Written problem:
Swap "logo" for "emblem" in the records below and repeat them with nothing else altered.

'''

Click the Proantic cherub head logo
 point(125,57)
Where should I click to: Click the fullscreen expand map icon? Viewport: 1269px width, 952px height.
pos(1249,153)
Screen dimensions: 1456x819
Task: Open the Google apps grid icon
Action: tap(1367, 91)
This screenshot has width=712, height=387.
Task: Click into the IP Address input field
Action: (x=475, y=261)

'''

Answer to this task:
Click the Proantic cherub head emblem
 point(125,57)
Where should I click to: Click the fullscreen expand map icon? Viewport: 1269px width, 952px height.
pos(1249,153)
Screen dimensions: 1456x819
Task: Open the Google apps grid icon
Action: tap(1367, 91)
This screenshot has width=712, height=387.
Task: Click into the IP Address input field
Action: (x=475, y=261)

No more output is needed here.